Page extract>
_____

Join the Film-Makers’ Coop, Le Petit Versailles, and all their friends and neighbors for this warm late pre-summer screening. Enjoy works straight from the shelves of the Coop’s collection! Featuring work by Tom Chomont, Katrina Del Mar, Coleen Fitzgibbon, Helen Hill, and Jim Hubbard! Program details below!
Curated by Devon Gallegos.
This is event is sponsored in part by the New York City Department of Cultural Affairs and the New York State Council on the Arts

SUMMER CINEMA SALON --
Film-Makers' Cooperative--
June 11, 2011 8pm.

Summer Cinema Salon Lineup — TRT: 92 min.

Madame Winger Makes a Film:Filmmaking for the 21st Century
Helen Hill
2001, video, color, sound, 10 min
Madame Winger wants you to make a film about something you love. She shows you her favorite low budget filmmaking techniques, from cameraless animation to processing your own film in a bathtub.

_____

Record list>
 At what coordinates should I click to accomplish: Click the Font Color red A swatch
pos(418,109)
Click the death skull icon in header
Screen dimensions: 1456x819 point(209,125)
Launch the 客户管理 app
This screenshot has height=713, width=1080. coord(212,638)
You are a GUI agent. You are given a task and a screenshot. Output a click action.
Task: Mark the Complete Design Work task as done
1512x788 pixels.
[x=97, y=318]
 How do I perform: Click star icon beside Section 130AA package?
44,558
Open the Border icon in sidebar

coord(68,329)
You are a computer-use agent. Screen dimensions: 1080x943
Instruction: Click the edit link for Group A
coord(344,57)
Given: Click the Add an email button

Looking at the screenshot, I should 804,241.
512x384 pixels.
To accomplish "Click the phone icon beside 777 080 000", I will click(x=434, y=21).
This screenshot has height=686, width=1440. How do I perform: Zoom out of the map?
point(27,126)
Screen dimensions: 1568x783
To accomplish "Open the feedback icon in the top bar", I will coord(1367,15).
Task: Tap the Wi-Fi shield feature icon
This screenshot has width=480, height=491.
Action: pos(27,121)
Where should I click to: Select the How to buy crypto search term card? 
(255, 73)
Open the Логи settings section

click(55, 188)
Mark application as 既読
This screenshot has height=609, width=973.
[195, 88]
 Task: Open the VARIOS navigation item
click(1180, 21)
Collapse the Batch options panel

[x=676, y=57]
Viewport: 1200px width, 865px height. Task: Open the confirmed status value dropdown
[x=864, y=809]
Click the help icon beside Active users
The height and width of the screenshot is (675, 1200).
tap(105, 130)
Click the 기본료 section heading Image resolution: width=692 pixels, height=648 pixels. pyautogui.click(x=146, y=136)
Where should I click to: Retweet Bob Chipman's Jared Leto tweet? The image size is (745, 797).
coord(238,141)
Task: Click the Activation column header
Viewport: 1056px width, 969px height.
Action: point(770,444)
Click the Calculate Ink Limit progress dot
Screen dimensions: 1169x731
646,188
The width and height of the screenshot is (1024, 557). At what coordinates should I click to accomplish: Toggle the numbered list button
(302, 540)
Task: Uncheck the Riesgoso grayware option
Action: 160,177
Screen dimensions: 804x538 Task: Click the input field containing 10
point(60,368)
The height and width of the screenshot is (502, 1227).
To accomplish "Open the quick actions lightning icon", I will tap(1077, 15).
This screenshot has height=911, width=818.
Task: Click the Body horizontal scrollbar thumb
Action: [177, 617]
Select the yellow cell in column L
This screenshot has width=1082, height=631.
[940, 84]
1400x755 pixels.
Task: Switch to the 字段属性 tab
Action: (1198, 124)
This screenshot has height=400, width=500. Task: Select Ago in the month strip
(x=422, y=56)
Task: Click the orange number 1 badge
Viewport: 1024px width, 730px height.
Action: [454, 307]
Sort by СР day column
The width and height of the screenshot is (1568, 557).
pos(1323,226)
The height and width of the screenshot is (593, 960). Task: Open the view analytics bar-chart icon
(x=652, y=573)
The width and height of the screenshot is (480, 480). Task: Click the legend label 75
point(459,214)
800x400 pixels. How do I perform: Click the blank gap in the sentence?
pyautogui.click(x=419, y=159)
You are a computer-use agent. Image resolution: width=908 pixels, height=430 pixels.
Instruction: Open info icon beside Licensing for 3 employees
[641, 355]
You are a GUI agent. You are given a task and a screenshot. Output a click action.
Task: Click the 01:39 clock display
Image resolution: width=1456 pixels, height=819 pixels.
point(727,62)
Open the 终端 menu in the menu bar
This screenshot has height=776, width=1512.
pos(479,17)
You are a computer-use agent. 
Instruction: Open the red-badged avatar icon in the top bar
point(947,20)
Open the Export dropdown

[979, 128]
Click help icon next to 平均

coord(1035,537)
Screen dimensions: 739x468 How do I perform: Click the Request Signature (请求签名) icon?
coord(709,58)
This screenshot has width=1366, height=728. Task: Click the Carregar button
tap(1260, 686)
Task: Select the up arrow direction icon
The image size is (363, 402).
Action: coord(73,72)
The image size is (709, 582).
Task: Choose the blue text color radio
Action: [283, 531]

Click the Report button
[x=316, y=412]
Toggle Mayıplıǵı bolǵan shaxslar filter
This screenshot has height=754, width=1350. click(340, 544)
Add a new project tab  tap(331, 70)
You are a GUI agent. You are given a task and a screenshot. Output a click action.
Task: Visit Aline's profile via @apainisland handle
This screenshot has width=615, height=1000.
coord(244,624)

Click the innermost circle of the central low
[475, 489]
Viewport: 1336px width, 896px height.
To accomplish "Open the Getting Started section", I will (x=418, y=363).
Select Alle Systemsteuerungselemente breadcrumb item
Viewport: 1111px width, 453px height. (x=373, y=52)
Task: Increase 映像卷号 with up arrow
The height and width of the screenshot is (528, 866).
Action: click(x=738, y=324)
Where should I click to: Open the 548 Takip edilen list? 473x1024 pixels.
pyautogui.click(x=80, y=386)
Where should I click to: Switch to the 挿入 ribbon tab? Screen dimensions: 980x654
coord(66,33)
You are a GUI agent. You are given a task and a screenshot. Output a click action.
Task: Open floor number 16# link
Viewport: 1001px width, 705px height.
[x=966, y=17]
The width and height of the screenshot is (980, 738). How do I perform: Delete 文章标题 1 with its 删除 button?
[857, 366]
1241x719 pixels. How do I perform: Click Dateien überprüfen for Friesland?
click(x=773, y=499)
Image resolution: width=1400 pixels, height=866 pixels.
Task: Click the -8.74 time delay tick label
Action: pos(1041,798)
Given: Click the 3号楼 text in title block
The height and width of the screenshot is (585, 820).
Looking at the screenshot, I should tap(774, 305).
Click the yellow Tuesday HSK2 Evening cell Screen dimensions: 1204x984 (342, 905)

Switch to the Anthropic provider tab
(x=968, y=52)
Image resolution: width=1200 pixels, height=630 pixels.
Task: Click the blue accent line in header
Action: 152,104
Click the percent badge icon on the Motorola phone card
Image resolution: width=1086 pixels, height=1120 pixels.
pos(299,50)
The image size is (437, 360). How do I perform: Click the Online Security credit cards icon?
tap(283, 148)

_____

Exercise requirements>
Type out the full Summer Cinema Salon listing word for word. The records have no connection to the Summer Cinema Salon listing.

Exercise output>
Join the Film-Makers’ Coop, Le Petit Versailles, and all their friends and neighbors for this warm late pre-summer screening. Enjoy works straight from the shelves of the Coop’s collection! Featuring work by Tom Chomont, Katrina Del Mar, Coleen Fitzgibbon, Helen Hill, and Jim Hubbard! Program details below!
Curated by Devon Gallegos.
This is event is sponsored in part by the New York City Department of Cultural Affairs and the New York State Council on the Arts

SUMMER CINEMA SALON --
Film-Makers' Cooperative--
June 11, 2011 8pm.

Summer Cinema Salon Lineup — TRT: 92 min.

Madame Winger Makes a Film:Filmmaking for the 21st Century
Helen Hill
2001, video, color, sound, 10 min
Madame Winger wants you to make a film about something you love. She shows you her favorite low budget filmmaking techniques, from cameraless animation to processing your own film in a bathtub.